I'm pretty sure that you can fit exponential probability distributions
on these, but that is work for another day.

Cheers
Timo


[1] In case you are wondering what the significance of that date is, it
is when the dak log files changed to the current format, and I was too
lazy to implement parsing support for the older ones. It also means
there are a few false negatives for my detection of binNEW uploads, but
I doubt it changes the results by much.
--
⢀⣎⠟⠻⢶⣊⠀ ╭────────────────────────────────────────────────────╮
⣟⠁⢠⠒⠀⣿⡁ │ Timo Röhling │
⢿⡄⠘⠷⠚⠋⠀ │ 9B03 EBB9 8300 DF97 C2B1 23BF CC8C 6BDD 1403 F4CA │
⠈⠳⣄⠀⠀⠀⠀ ╰────────────────────────────────────────────────────╯
Julien Plissonneau Duquène
2025-03-09 11:20:01 UTC
Permalink
Hi,

Thank you Timo for these statistics.
Over that period we get a 15.3% reject rate (nearly 1 in 6) for
non-binNEW (6.6% for binNew, about 1 in 16) which is significant. The
fact that the decision delays more than double in the case of rejects is
possibly telling that it takes much more work to reject a package than
to accept it (or that packages that are complicated to review are more
likely to be rejected).

It would be interesting to check if the recent trend (e.g. last 2 or 3
years) is similar.
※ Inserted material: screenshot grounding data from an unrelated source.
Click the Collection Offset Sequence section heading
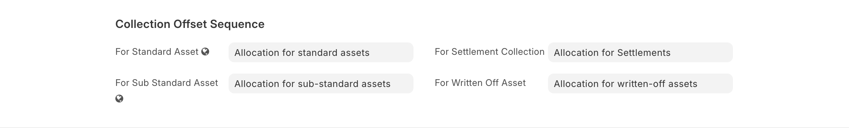Image resolution: width=849 pixels, height=128 pixels. 190,24
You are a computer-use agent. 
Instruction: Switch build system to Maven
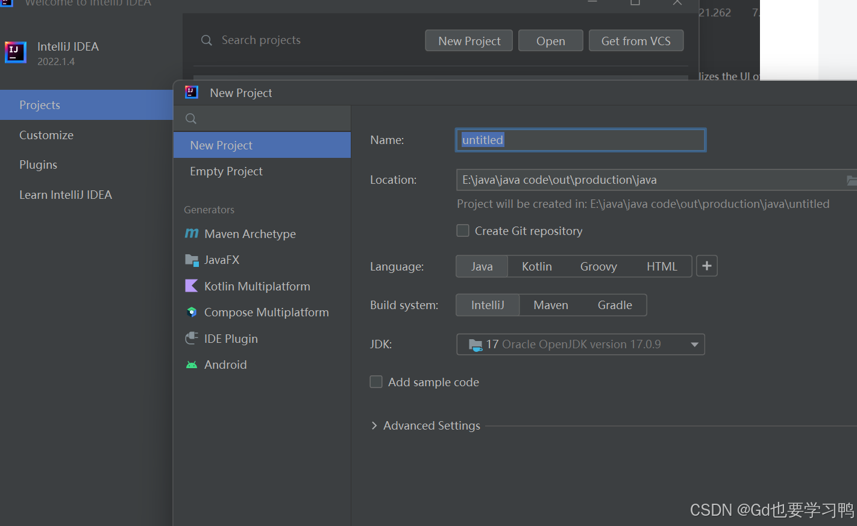coord(550,305)
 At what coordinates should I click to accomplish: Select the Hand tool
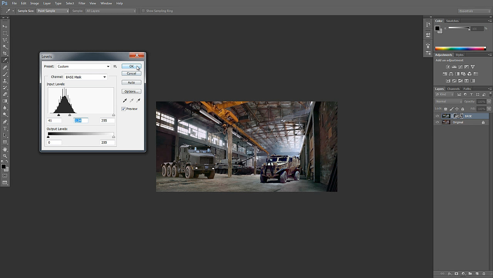point(5,149)
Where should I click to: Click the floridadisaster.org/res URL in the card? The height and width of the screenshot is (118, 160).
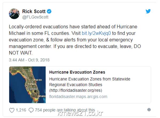[x=75, y=90]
If so, it's certainly worth the trouble to try to
minimize the rejection rate to reduce the ftp masters workload and their
processing delays. Having new packages sponsored and thoroughly reviewed
by another DD could help to weed out common causes of rejection, and
maybe in compensation if we don't want to make this mandatory for all
packages the sponsored packages could be processed in priority by the
ftp masters.

Cheers,
--
Julien Plissonneau Duquène
Sean Whitton
2025-03-09 05:10:02 UTC
Permalink
Hello,
Post by Simon Josefsson
Your graph and statistics on this is great, thank you!
Post by Timo Röhling
2. Source packages going through NEW merely because they introduce new
binary packages are typically processed faster than completely new ones.
Good point. Therefore, I think your graph gives a biased view for
anyone who thinks of NEW processing time to be the same as processing
time to add a new source package to the archive.
Just to note that per the FTP team docs[1] we perform a full copyright
and license review even if it's just a SONAME bump. I do not think we
should be doing this, but it's the team policy.
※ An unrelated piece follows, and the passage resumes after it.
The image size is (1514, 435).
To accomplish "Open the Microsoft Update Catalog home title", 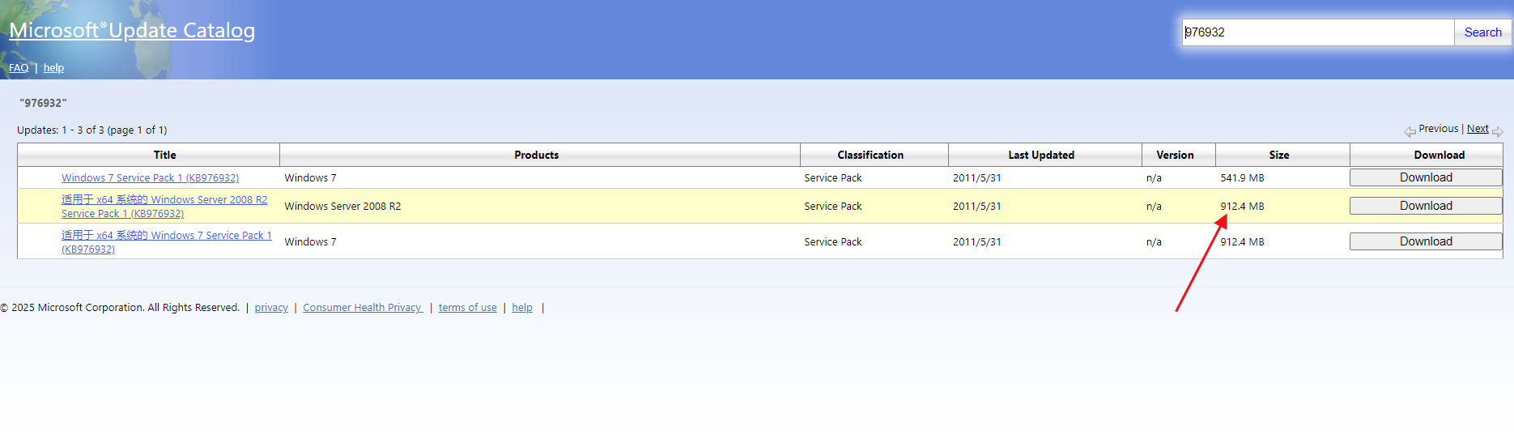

[1] https://salsa.debian.org/ftp-team/manpages
--
Sean Whitton
Julien Plissonneau Duquène
2025-03-09 11:20:01 UTC
Permalink
Hi,
Post by Sean Whitton
Just to note that per the FTP team docs[1] we perform a full copyright
and license review even if it's just a SONAME bump. I do not think we
should be doing this, but it's the team policy.
It makes sense in a way, as it makes the process more consistent across
packages and reviewers, and also as upstream projects are evolving, as
well as Debian policies and guidelines.

What may help here is a team policy adjustment where recently reviewed
packages could skip the full process if the change set from the last
reviewed version is reasonably small, and tools that can remember and
identify which parts of the upstream project were already reviewed and
when for the last time and eventually annotate them. But I'm not sure
there is much to gain here overall.

Cheers,
--
Julien Plissonneau Duquène
Sean Whitton
2025-03-09 05:10:02 UTC
Permalink
Hello,

Thank you, Timo, for all the info. I think you're quite right about the
psychological impacts and the comparison with the level crossing is apt.